Pendant que les marchés occidentaux scrutent l'horizon avec prudence, une onde de choc positive traverse l'infrastructure numérique de l'Empire du Milieu. Un titan technologique vient d'apporter la preuve chiffrée que l'intelligence artificielle a définitivement quitté les laboratoires pour devenir le moteur de traction immédiat d'une économie en quête de renouveau.
La branche Cloud Intelligence d'Alibaba affiche une performance spectaculaire avec un chiffre d'affaires de 39,8 milliards de yuans. Cette dynamique est directement alimentée par l'explosion de la demande en infrastructures et modèles d'IA, consolidant la position du groupe sur le marché chinois malgré un contexte économique globalement hésitant.

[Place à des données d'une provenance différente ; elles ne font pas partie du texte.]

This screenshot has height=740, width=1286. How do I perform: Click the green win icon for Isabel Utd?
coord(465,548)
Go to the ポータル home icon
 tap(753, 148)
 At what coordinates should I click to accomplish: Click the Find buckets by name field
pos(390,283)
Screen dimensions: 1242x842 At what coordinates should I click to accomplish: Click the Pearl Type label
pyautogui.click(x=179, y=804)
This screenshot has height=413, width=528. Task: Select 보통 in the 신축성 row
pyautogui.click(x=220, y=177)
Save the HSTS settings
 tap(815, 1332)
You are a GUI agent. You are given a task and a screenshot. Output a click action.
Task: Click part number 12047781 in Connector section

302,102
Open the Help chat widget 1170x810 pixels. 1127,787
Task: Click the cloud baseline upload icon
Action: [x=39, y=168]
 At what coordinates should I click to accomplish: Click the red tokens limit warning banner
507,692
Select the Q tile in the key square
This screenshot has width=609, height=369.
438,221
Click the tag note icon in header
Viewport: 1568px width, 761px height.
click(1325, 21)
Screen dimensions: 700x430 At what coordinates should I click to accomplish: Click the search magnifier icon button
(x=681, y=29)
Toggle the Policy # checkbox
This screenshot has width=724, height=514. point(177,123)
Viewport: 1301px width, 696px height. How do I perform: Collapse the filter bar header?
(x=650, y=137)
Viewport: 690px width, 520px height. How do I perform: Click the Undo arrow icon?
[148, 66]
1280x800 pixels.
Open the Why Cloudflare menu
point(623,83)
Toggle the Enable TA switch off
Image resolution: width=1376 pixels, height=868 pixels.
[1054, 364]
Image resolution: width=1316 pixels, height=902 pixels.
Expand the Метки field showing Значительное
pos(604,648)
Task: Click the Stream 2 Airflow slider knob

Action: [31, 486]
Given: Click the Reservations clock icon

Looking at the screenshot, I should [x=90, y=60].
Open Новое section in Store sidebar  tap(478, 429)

Bond du chiffre d'affaires : La division Cloud atteint 39,8 milliards de yuans (environ 5,5 milliards de dollars), marquant une accélération nette par rapport aux 29,6 milliards de l'année précédente.
Moteur IA : La croissance est structurellement tirée par l'adoption massive des services d'IA (entraînement, déploiement, modèles de fondation) par les entreprises et les administrations publiques.
Résilience du groupe : Malgré la cession d'actifs majeurs (Sun Art, Intime) pesant sur les comparaisons annuelles, le groupe maintient une hausse globale de 5 % de son CA total (247,8 milliards de yuans).
Ce qu’il faut retenir : Ces résultats valident la stratégie "AI-first" d'Alibaba et signalent un pivot critique pour le secteur : le cloud ne sert plus uniquement au stockage, mais devient l'usine indispensable de l'ère générative. Pour les DSI, cela confirme que l'investissement dans l'infrastructure IA est désormais le principal vecteur de croissance tangible à l'échelle industrielle.
🛰️ Le radar du Big Data
Amazon Web Services (AWS) lance une offensive majeure pour moderniser les infrastructures fédérales américaines. Le géant mise 50 milliards de dollars pour imposer ses solutions d'IA générative dans le secteur public et sécuriser des contrats gouvernementaux stratégiques face à la concurrence de Microsoft.
Une attaque informatique d'envergure, attribuée à un "adversaire étranger", a compromis les communications par e-mail entre le personnel de la Bibliothèque du Congrès et les bureaux législatifs. L'incident expose la vulnérabilité persistante des institutions fédérales face au cyberespionnage étatique.